• HALAMAN
^^^^^^^^

Ditulis oleh Lidya Christin Sinaga
Aksi-aksi demonstrasi terhadap pemerintah status quo yang dianggap otoriter akhir-akhir ini sedang marak terjadi di kawasan Timur Tengah. Sebut saja di Tunisia, Mesir, Aljazair, dan Yordania. Pergolakan politik tersebut tidak hanya menandai perubahan konstelasi politik di Timur Tengah, namun juga menandai bangkitnya demokrasi di kawasan itu. Hal inilah yang diangkat Pusat Penelitian Politik (P2P) LIPI dalam diskusi internal bertajuk ”Kebangkitan Demokrasi dan Masa Depan Timur Tengah” yang diselenggarakan pada 11 Februari 2011. Diskusi ini menghadirkan dua orang pembicara, yaitu Ahmad Faris, Lc, MSi, kandidat Ph.D Bidang Politik dari Ankara University-Turki, dan Drs. Moh. Hamdan Basyar, MSi, pemerhati Timur Tengah yang juga peneliti senior P2P-LIPI.
Ahmad Faris dalam paparannya mengungkapkan bahwa kejadian di Tunisia dan Mesir bukan dipicu oleh satu kasus baru, tapi merupakan bayaran atas keterlambatan pemerintah negara-negara kawasan dalam merespon gejala-gejala perubahan sosial yang terjadi pada dua dasawarsa terakhir. Tuntutan utama rakyat adalah perubahan politik dan kebijakan ekonomi. Menurutnya, ada empat faktor yang dapat dilihat dalam membaca perubahan politik di Timur Tengah, yaitu faktor ekonomi, politik, sosial, dan psikologis. Secara ekonomi, negara di Timur Tengah terdiri dari negara kaya dengan pemerintahan yang otoriter, negara miskin dengan pemerintahan yang otoriter, negara mapan dan demokratis, dan negara kaya namun pemerintah belum kokoh. Dari sisi politik, di negara-negara Timur Tengah tidak ada lembaga yang menampung aspirasi rakyat dan hilangnya hak menyatakan pendapat. Sementara dari faktor sosial kita lihat wawasan rakyat yang sudah sangat terbuka seiring era informasi global seperti internet dan televisi kabel (contoh Stasiun al-Jazirah, CNN, dan sebagainya). Masyarakat saat ini tidak hanya menyerap informasi melalui televisi dan surat kabar milik pemerintah. Berita yang mereka dapatkan secara bebas itu akhirnya memunculkan kesadaran akan hak-hak mereka yang selama ini terabaikan. Untuk kasus Mesir, misalnya, Revolusi Melati di Tunisia telah mengilhami hal penting dan membuka cakrawala baru bahwa ternyata penguasa tidak sekuat yang dibayangkan mereka selama ini. Rakyat Mesir hanya melihat betapa mudahnya menggulingkan pemerintah yang telah berkuasa puluhan tahun. Mereka mengabaikan beberapa perbedaan realitas politik Tunisia dengan Mesir. Terakhir, secara psikologis, pada dasarnya rakyat bosan dengan status quo para pemimpin di Timur Tengah, di samping tidak ada celah bagi dialog, apatis terhadap perubahan, harapan telah tertutup, dan melihat jalan satu-satunya adalah kekerasan.

^^^^^^^^

• BLOK DATA
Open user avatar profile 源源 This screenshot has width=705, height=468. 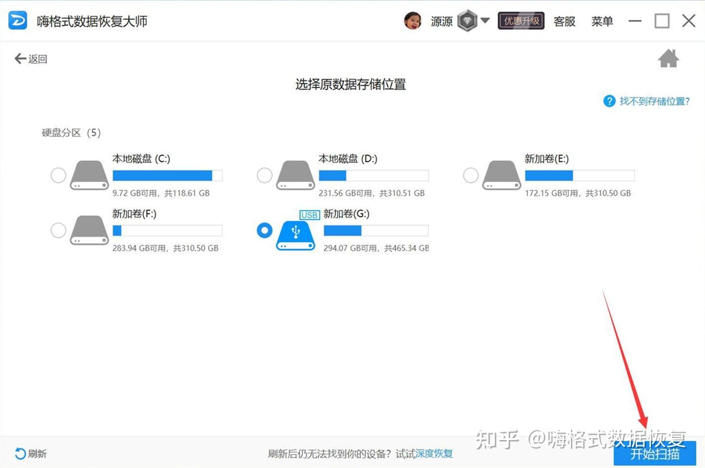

^^^^^^^^

• PERINTAH TUGAS
Teruskan tulisan tentang diskusi kebangkitan demokrasi di Timur Tengah, mulai setelah kalimat terakhirnya.

• JAWABAN LATIHAN
Hamdan Basyar menambahkan bahwa partai Hosni Mubarak, yaitu Partai Demokratik Nasional (NDP), adalah partai pemerintah yang pada pemilihan umum (pemilu) legislatif tahun 2005 sempat mengalami penurunan perolehan suara dibandingkan pemilu tahun 2000. Sementara, Ikhwanul Muslimin (IM), kelompok oposisi terbesar di Mesir, justru mengalami peningkatan perolehan suara pada pemilu 2005 tersebut, dari 17 suara pada pemilu sebelumnya menjadi 88 suara dari 420 total kursi parlemen Mesir atau sekitar 21 %. Namun, pada pemilu tahun 2010 yang merupakan pemilu legislatif ke-7 sejak Mubarak berkuasa, Ikhwanul Muslimin justru tidak memperoleh satu suara pun. Pemilu tersebut ditengarai mengandung banyak kecurangan. Tak pelak, IM kemudian memboikot pemilu putaran kedua yang diadakan Desember 2010. Demontrasi yang terjadi di Mesir merupakan demonstrasi yang tergalang dari jaringan internet. Menjawab tuntutan demonstrasi rakyat, Mubarak melakukan perubahan dalam sistem pemerintahan Mesir, yaitu dengan mengangkat Omar Soleiman, kepala Badan Intelijen Negara, sebagai wakil presiden untuk pertama kalinya selama 30 tahun Mubarak memerintah dan Ahmad Shafiq, mantan kepala staf udara, sebagai perdana menteri.
Menurut Faris, ada empat skenario politik yang mungkin terjadi di Mesir tahun 2011 ini. Pertama, berjalan normal dan pemilu dilaksanakan sebagai rutinitas di mana Mubarak kembali mencalonkan diri dan menang. Kedua, pemilu berlangsung di mana Mubarak tidak mencalonkan diri, tetapi mengusung anaknya, Gamal, sebagai pengganti dan menang. Ketiga, militer mengambil alih kekuasaan dengan alasan korupsi yang merajalela dan kemiskinan yang parah. Keempat, revolusi rakyat yang menolak rezim lama, menolak militer, dan menolak parlemen lama.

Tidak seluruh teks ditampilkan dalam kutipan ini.